Coordination Problems - Explanation and examples

Coordination problems are at the root of some of the largest problems we have in society, like climate change. 


What are coordination problems?

Coordination problems are the root cause of a lot of issues in society. Imagine each actor is a player in a game, and must choose a strategy based on the information available to them. Coordination problems are basically ‘games’ with multiple outcomes, so they have to decide how to act. 

The prisoner’s dilemma

One example of this kind of problem is the prisoner's dilemma. Imagine you and an accomplice are arrested for murder. You are questioned at the same time, but in separate rooms, and you are not given a chance to talk to your friend before the interrogation. The twist is, there isn’t enough evidence for a murder conviction so the police want to sentence you both for robbery, or try to get one of you to testify against the other for murder. The policemen offer you both the exact same deal: you can i) stay silent or ii) screw over your friend and say he’s guilty of murder. If you both say stay silent then you both go to prison for just 1 year - we’ll call this option ‘cooperating’. If you both betray each other then you both get 5 years behind bars - we’ll call this ‘defecting’. If you stay silent and your friend betrays you then he gets off scot-free while you’re sentenced to life imprisonment, and vice versa.

If we want to have the best ‘overall outcome’, and we are certain that the other will also stay silent, then you might think that perhaps we would hypothetically cooperate and both serve 1 year. But if I’m certain that you will stay silent then I should logically decide to betray you and receive no punishment at all. If I did decide to stay silent, I would be exposed to the risk that you might rat me out, and I might have to spend my life in prison. So, the logical choice is for us both to defect - the options then would be i) I walk free or ii) I serve 5 years in prison.

### [Records provided]
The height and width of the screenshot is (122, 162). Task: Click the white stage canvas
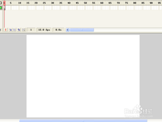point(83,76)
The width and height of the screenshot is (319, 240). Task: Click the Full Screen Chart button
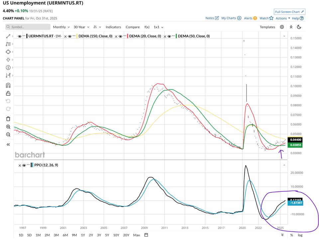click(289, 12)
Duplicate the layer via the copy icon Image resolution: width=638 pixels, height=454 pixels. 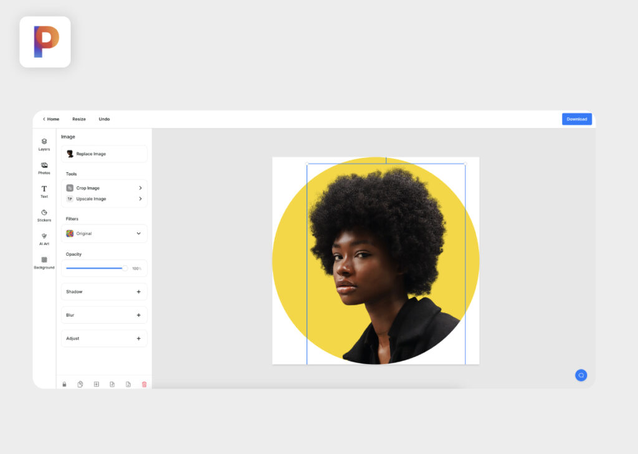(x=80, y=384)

==

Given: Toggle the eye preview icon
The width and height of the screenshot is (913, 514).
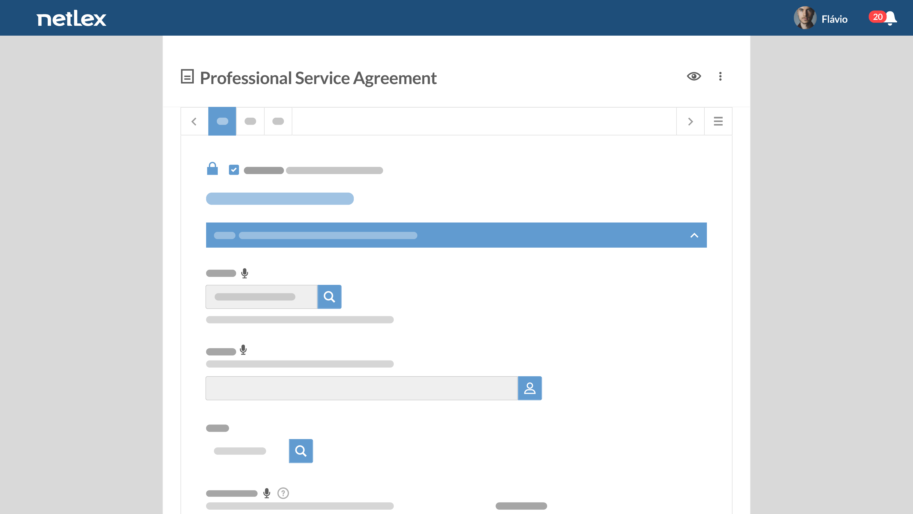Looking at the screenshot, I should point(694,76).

...

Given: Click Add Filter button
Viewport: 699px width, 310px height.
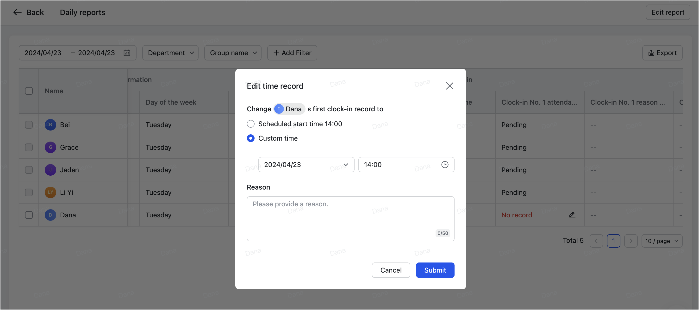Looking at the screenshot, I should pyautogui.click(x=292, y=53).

### [Problem description]
In the text on coordination problems, how long do both prisoners go to prison if they both stay silent?

### [Complete output]
1 year.